Know What To Do When Good Debt Goes Bad
Published on Wed Oct 01, 2003
Let's face it: Bad things happen to good people, and in some cases that bad thing is outstanding debt. And if your billing office doesn't handle bad debt correctly, it could cause serious accounting and public relations problems, not to mention legal headaches.
All medical practices should have a bad debt policy laid out in their financial policies and procedures, urges attorney Wayne J. Miller, Esq. with the Compliance Law Group, a health care law firm in Woodland Hills, Cal. "This is important because it sets the financial, reimbursement and business parameters by which the practice may properly 'write off' or waive all or a portion of an account," he explains. Your practice's policy should address each of the following issues:
Criteria for "bad" debt. Make sure your policy clearly states the reasons and circumstances under which you would consider a debt to be "bad," Miller instructs. Remember, Medicare and other payers generally do not allow providers to routinely write off debt, so you must have good reason to do so. Justifiable reasons for a write-off include uncollectible accounts and charity care cases. On the other hand, payers frown upon practices that routinely waive patient copays and deductibles. "This practice could result in reimbursement challenges and even fraud and abuse claims," he warns.
Collection efforts. Your policy also should outline the exact steps your practice will take to collect a debt before it's written off as uncollectible, Miller continues. Decide how many invoices you'll send, how many calls you'll make, when and if you'll send the account to a collections agency, etc. This is a practice-specific determination, but consultant Marvel Hammer, RN, CPC, CHCO, president of MJH Consulting in Denver, Col., suggests sending three written invoices and then following up with three phone calls.

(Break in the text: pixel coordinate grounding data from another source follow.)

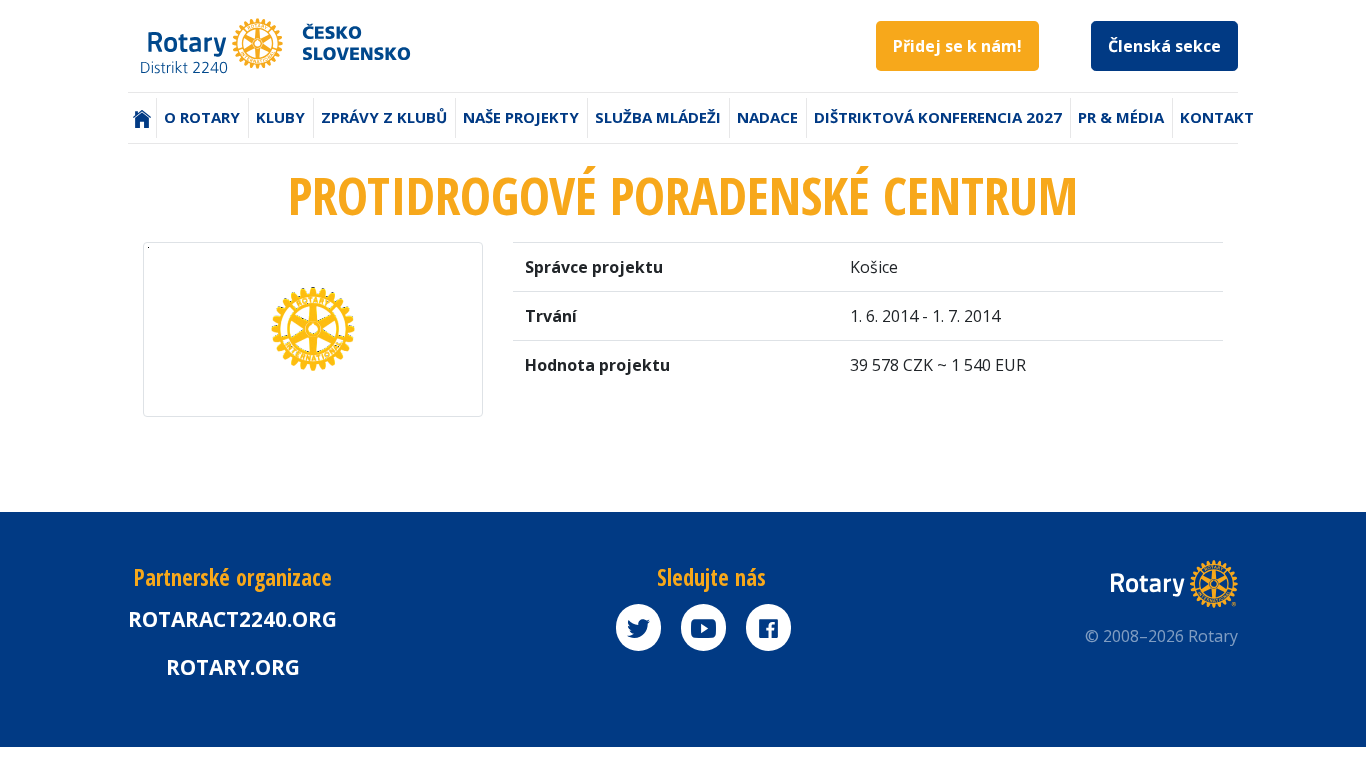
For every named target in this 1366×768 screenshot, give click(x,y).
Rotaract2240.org (232, 619)
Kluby (280, 117)
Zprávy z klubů (384, 117)
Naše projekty (521, 117)
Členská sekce (1164, 46)
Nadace (767, 117)
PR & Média (1121, 117)
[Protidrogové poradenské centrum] (313, 328)
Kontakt (1217, 117)
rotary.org (233, 667)
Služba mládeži (658, 117)
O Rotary (202, 117)
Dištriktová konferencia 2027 (938, 117)
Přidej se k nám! (957, 46)
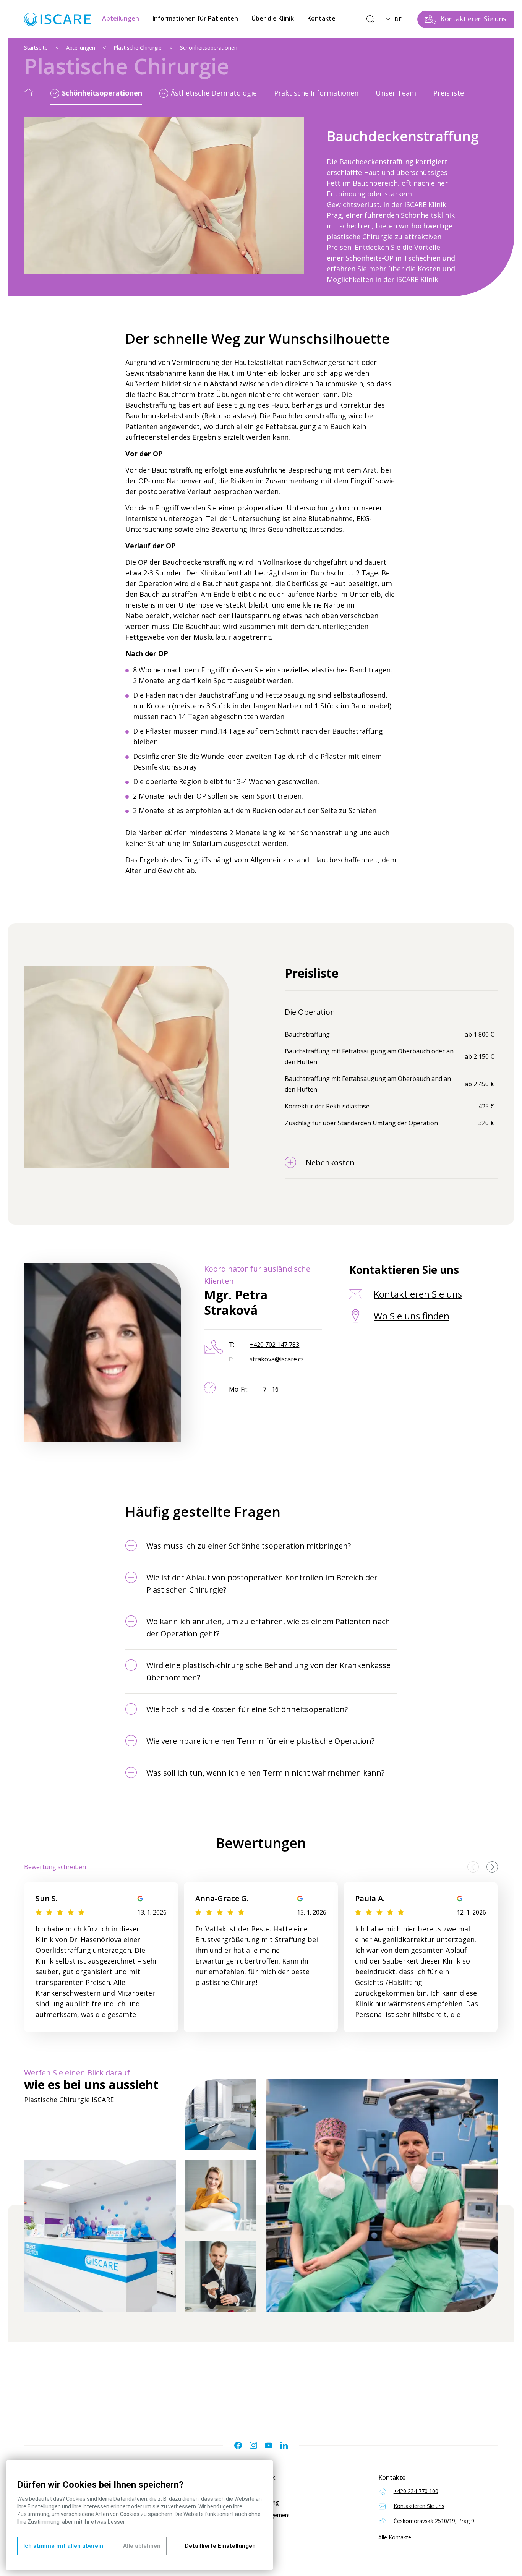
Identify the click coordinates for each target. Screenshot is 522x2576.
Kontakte (321, 18)
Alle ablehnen (141, 2545)
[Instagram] (253, 2445)
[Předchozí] (473, 1867)
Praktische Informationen (316, 92)
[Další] (492, 1867)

Charity care provisions. Sometimes a debt goes bad because the patient has met the requirements for financial hardship and is legitimately unable to pay. Thus, your policy "should outline as clearly as possible when the practice may extend 'charity care' to patients who have demonstrated financial inability to pay their share of the bill," Miller notes. (See sample policy on providing charity care.)
Once you determine a debt is bad and send it to collections, don't forget to indicate that activity with a code on your books, Hammer reminds billers. After all, there's no sense in having a non-collectible account have a negative effect on your accounts receivable, she notes.
Also, when you send an account to a collections agency, tack on an extra charge for the patient, Hammer counsels. The agency is going to charge you a percentage, so by adding this charge onto the patient's account, you'll still receive the full payment, she explains. Of course, you must clearly state this rule in the financial policies you provide to patients at their first visit.
Tip: Take a close look at your bad debt from time to time as a learning tool, Marvel advises. "Looking at the size of bad debt can give an indication of where you might have a breakdown in the billing process," she explains. For example, if the debts all are fairly small in amount, it could be an indication that your practice isn't collecting patient copays.